The challenges faced by those in lived experience roles

This blog post is the text of a thread originally posted on X (formerly Twitter) by @TheTealTigerUK on 30/05/2024, published on the NSUN blog with the permission of the author.

A thread of some challenges those in lived experience roles experience that we need to address and counter. (Not exhaustive).

1. We are viewed through our stigmatised patient identity which means we immediately aren’t perceived as knowledgeable or valued in research settings.

2. We have less power in the room and often are the only lived experience member in that meeting. So its important to have more than one member working from this perspective. Opportunities for peer support are essential.

3. We are expected to represent the entire population – when in fact the population may be diverse, heterogenous, and have nuanced needs. We can’t possibly know all the things when we are just one person.

4. Often we have less respect in the room – we will often be asked to speak after our senior colleagues and even introduced last even if we are a part of the core team. This shows that you devalue lived experience roles and choose to maintain existing power hierarchies.

5. Often you will not see your own privilege in the room and if you do not experience a power imbalance it is often because you are the one that holds the power in the room – so it is important to rebalance that.

6. Often lived experience contexts replicate or act as microcosms of the outside world where existing hierarchies and intersectionality operate. Often those in these roles will belong to multiple intersections experiences of oppression are magnified and refracted in this context.

7. Those in lived experience roles want to actively integrate their lived experiences into their work. It is important to not undermine their resilience but at the same time to recognise sometimes this work can be laboursome and to provide support when needed.

8. We are all different with different perspectives. We might consider ourselves service users or alternatively survivors and this shapes the perspectives we bring. We also will have varying approaches and modalities that inform our work. We are not the same or interchangeable.

9. Our authenticity as people with lived experience expertise is questioned when we become too professionalised. Or alternatively we are chaotic and too emotional so our expertise is not recognised as we are closer to our lived experiences. We are expected to be in recovery.

10. It is important to acknowledge the type of lived experience work you want us involved in. Not everything is or can be coproduction due to the parameters of the research and it is important to accurately label the type of involvement so everyone is satisfied.

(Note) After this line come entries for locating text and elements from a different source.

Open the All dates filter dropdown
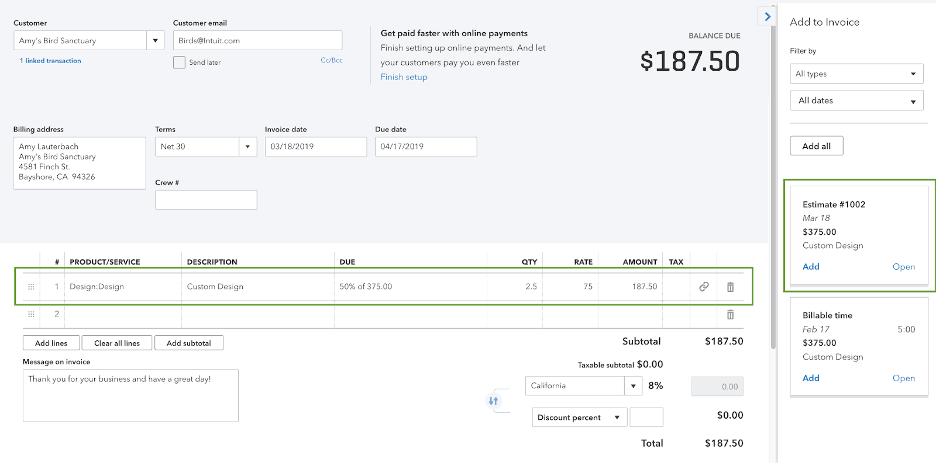 tap(856, 101)
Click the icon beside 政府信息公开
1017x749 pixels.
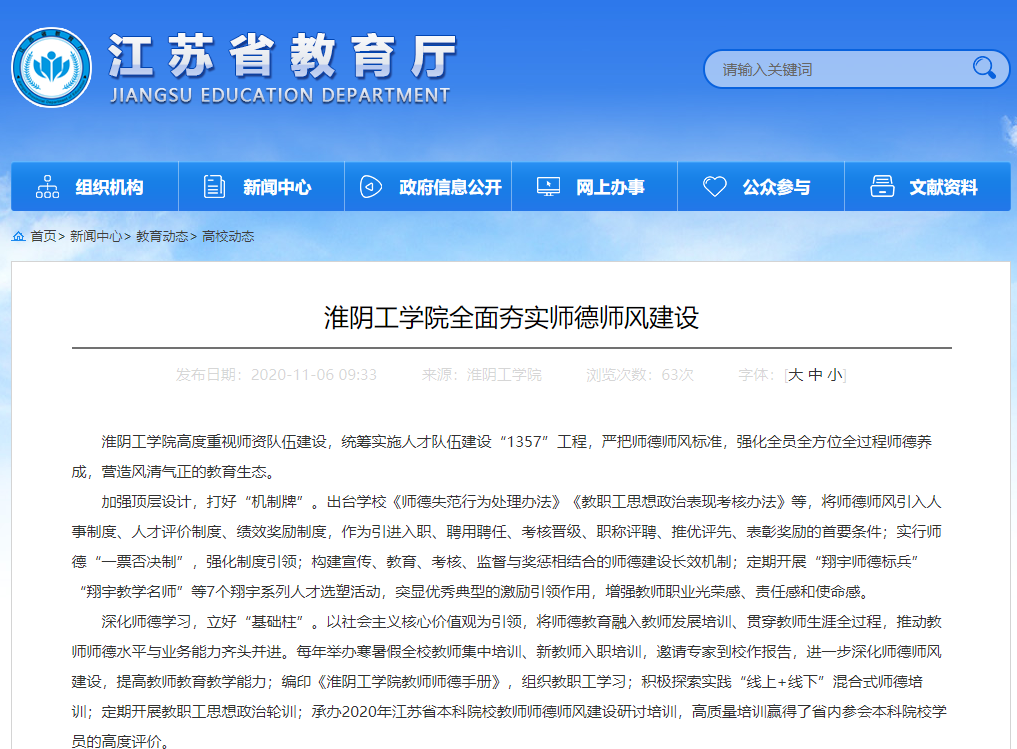370,187
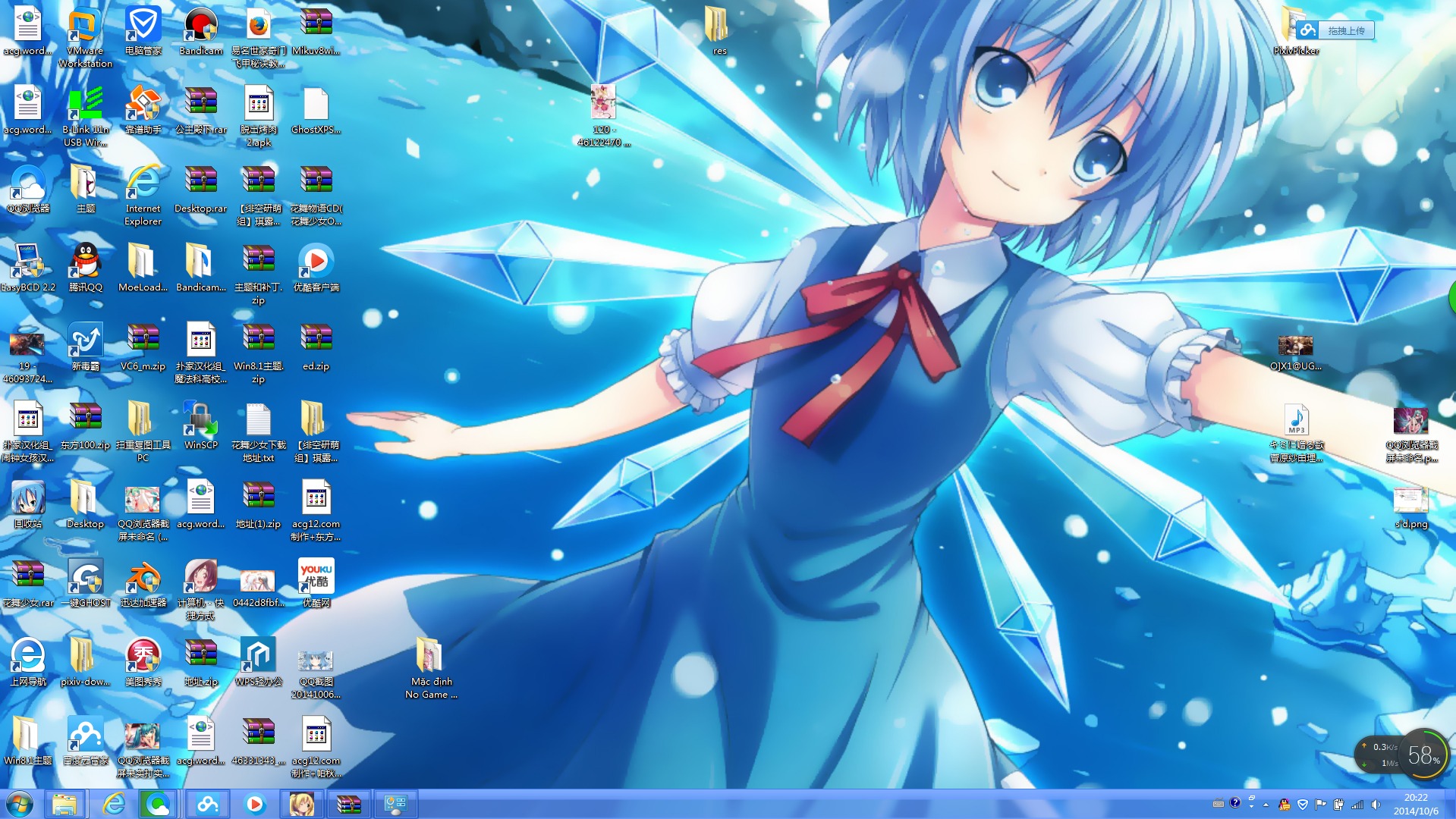Open WinRAR from the taskbar

click(348, 803)
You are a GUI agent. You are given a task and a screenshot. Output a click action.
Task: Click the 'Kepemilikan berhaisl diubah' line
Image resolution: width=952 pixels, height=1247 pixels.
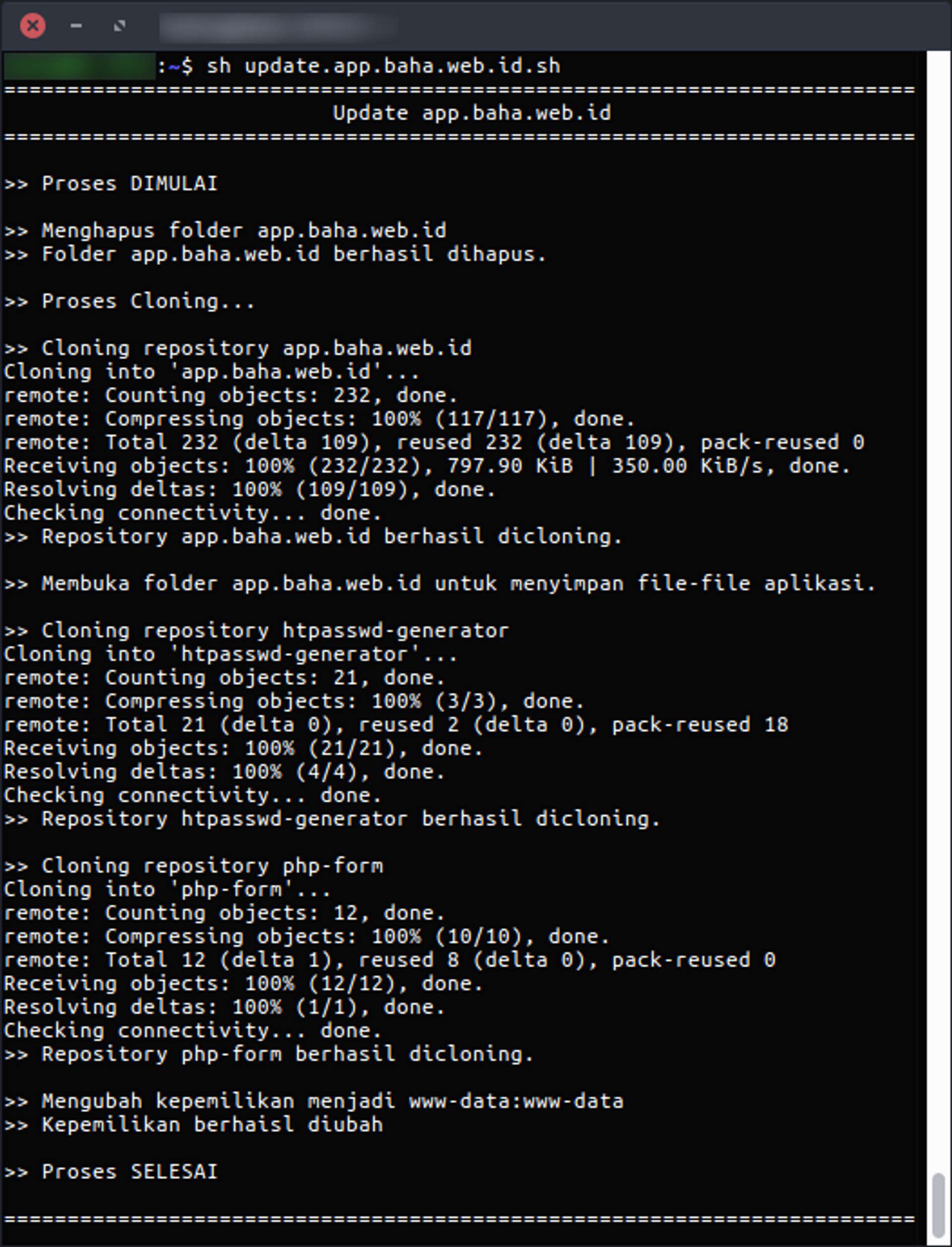tap(212, 1125)
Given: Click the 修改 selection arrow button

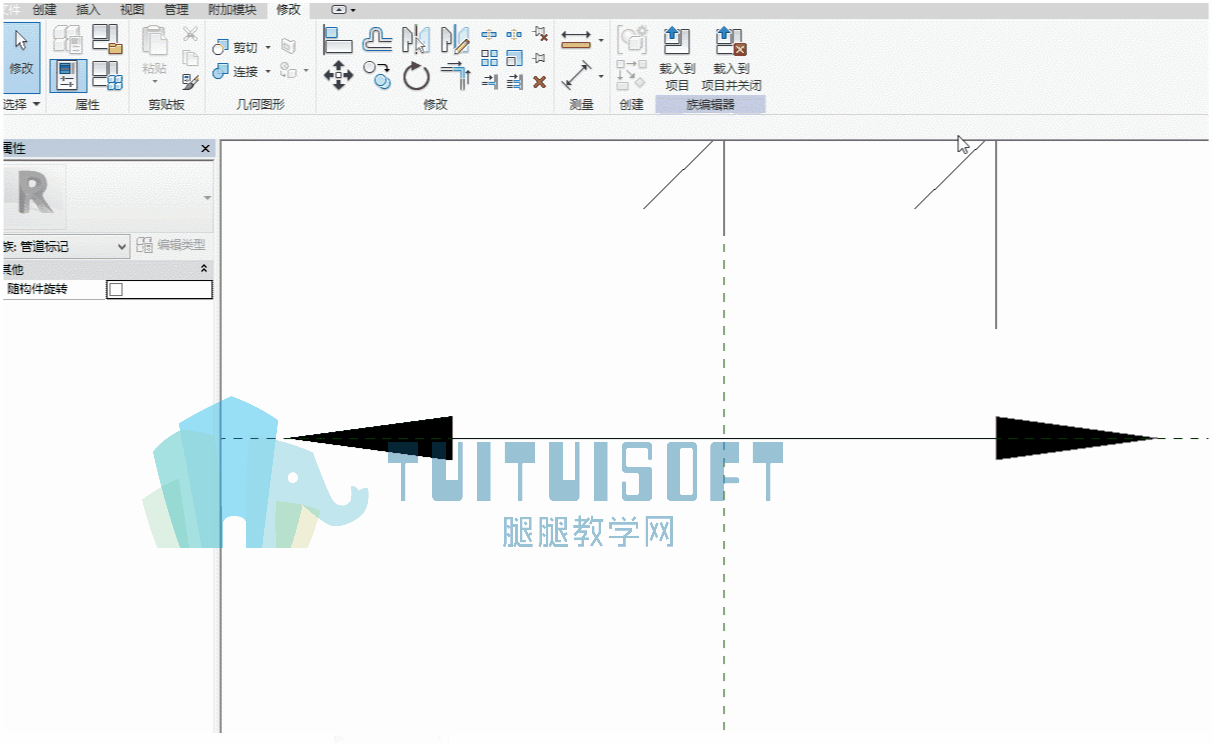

11. It is essential to recognise the contributions of those in lived experience roles and where possible actively try to integrate them into solutions and implications of the research. So keep a record of ideas and additionally credit people with them.

12. Think of the value lived experience can bring to research. Lived experience can inform all types of research and we shouldn’t feel it only has space in some. Eg. neuroscience can benefit from patient perspectives on how to make going for a brain scan patient friendly.

13. People engage in research closely tied to their experiences so this can be burdensome and remind them of their own service user histories. Support such as drawing on clinical components in research supervision can be helpful. Signposting to external support is also key.

14. These are just some examples of issues and solutions. There are plenty more I haven’t articulated. The lived experience field needs more understanding of the value it can bring, but also to understand and name the challenges people experience so they can be supported. End.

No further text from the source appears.